**Aim of the exercise**
Return the listing below in full, with every line exactly as it is.
╭─ Available data
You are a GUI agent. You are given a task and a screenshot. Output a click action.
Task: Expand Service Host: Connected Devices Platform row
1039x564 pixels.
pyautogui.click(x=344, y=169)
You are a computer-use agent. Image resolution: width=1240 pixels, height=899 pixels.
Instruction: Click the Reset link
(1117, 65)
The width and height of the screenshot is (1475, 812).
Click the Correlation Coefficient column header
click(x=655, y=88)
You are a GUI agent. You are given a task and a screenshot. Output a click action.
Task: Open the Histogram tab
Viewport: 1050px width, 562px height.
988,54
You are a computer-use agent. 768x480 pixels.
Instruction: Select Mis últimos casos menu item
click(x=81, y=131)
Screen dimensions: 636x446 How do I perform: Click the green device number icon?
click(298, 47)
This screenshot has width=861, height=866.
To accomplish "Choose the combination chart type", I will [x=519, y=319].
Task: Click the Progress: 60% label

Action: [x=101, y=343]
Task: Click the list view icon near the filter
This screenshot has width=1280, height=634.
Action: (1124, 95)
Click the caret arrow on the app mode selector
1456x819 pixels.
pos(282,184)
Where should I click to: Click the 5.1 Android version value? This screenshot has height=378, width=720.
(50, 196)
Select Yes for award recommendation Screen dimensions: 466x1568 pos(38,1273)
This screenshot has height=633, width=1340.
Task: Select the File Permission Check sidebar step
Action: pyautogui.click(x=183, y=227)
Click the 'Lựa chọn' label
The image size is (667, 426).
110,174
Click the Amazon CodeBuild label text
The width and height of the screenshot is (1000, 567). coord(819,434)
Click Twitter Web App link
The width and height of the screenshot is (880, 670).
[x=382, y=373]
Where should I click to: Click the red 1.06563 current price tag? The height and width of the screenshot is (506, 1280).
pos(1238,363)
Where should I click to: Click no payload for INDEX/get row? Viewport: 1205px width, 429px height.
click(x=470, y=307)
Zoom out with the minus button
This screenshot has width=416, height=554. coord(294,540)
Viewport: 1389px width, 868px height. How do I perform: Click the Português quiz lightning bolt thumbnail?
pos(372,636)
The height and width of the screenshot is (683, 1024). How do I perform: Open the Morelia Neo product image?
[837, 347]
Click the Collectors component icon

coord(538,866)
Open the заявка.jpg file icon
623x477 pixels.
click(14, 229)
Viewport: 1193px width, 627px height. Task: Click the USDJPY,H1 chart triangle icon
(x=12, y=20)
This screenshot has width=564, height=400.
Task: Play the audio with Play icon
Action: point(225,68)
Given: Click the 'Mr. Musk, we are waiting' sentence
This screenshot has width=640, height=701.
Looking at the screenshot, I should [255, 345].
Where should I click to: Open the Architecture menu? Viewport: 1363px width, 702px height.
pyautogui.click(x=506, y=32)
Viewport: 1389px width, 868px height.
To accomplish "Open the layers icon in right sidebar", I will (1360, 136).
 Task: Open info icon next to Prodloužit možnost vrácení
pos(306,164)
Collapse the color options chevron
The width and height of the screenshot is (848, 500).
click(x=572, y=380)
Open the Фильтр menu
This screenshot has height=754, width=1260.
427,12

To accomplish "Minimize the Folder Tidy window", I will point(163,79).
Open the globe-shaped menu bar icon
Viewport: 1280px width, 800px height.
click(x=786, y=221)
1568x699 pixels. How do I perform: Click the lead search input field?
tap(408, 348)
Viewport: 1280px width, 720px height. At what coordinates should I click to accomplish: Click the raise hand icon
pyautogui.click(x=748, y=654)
╰─
**Solution to the problem**
You are a GUI agent. You are given a task and a screenshot. Output a click action.
Task: Expand Service Host: Connected Devices Platform row
1039x564 pixels.
pyautogui.click(x=344, y=169)
You are a computer-use agent. Image resolution: width=1240 pixels, height=899 pixels.
Instruction: Click the Reset link
(1117, 65)
The width and height of the screenshot is (1475, 812).
Click the Correlation Coefficient column header
click(x=655, y=88)
You are a GUI agent. You are given a task and a screenshot. Output a click action.
Task: Open the Histogram tab
Viewport: 1050px width, 562px height.
988,54
You are a computer-use agent. 768x480 pixels.
Instruction: Select Mis últimos casos menu item
click(x=81, y=131)
Screen dimensions: 636x446 How do I perform: Click the green device number icon?
click(298, 47)
This screenshot has width=861, height=866.
To accomplish "Choose the combination chart type", I will [x=519, y=319].
Task: Click the Progress: 60% label

Action: [x=101, y=343]
Task: Click the list view icon near the filter
This screenshot has width=1280, height=634.
Action: (1124, 95)
Click the caret arrow on the app mode selector
1456x819 pixels.
pos(282,184)
Where should I click to: Click the 5.1 Android version value? This screenshot has height=378, width=720.
(50, 196)
Select Yes for award recommendation Screen dimensions: 466x1568 pos(38,1273)
This screenshot has height=633, width=1340.
Task: Select the File Permission Check sidebar step
Action: pyautogui.click(x=183, y=227)
Click the 'Lựa chọn' label
The image size is (667, 426).
110,174
Click the Amazon CodeBuild label text
The width and height of the screenshot is (1000, 567). coord(819,434)
Click Twitter Web App link
The width and height of the screenshot is (880, 670).
[x=382, y=373]
Where should I click to: Click the red 1.06563 current price tag? The height and width of the screenshot is (506, 1280).
pos(1238,363)
Where should I click to: Click no payload for INDEX/get row? Viewport: 1205px width, 429px height.
click(x=470, y=307)
Zoom out with the minus button
This screenshot has width=416, height=554. coord(294,540)
Viewport: 1389px width, 868px height. How do I perform: Click the Português quiz lightning bolt thumbnail?
pos(372,636)
The height and width of the screenshot is (683, 1024). How do I perform: Open the Morelia Neo product image?
[837, 347]
Click the Collectors component icon

coord(538,866)
Open the заявка.jpg file icon
623x477 pixels.
click(14, 229)
Viewport: 1193px width, 627px height. Task: Click the USDJPY,H1 chart triangle icon
(x=12, y=20)
This screenshot has width=564, height=400.
Task: Play the audio with Play icon
Action: point(225,68)
Given: Click the 'Mr. Musk, we are waiting' sentence
This screenshot has width=640, height=701.
Looking at the screenshot, I should [255, 345].
Where should I click to: Open the Architecture menu? Viewport: 1363px width, 702px height.
pyautogui.click(x=506, y=32)
Viewport: 1389px width, 868px height.
To accomplish "Open the layers icon in right sidebar", I will (1360, 136).
 Task: Open info icon next to Prodloužit možnost vrácení
pos(306,164)
Collapse the color options chevron
The width and height of the screenshot is (848, 500).
click(x=572, y=380)
Open the Фильтр menu
This screenshot has height=754, width=1260.
427,12

To accomplish "Minimize the Folder Tidy window", I will point(163,79).
Open the globe-shaped menu bar icon
Viewport: 1280px width, 800px height.
click(x=786, y=221)
1568x699 pixels. How do I perform: Click the lead search input field?
tap(408, 348)
Viewport: 1280px width, 720px height. At what coordinates should I click to accomplish: Click the raise hand icon
pyautogui.click(x=748, y=654)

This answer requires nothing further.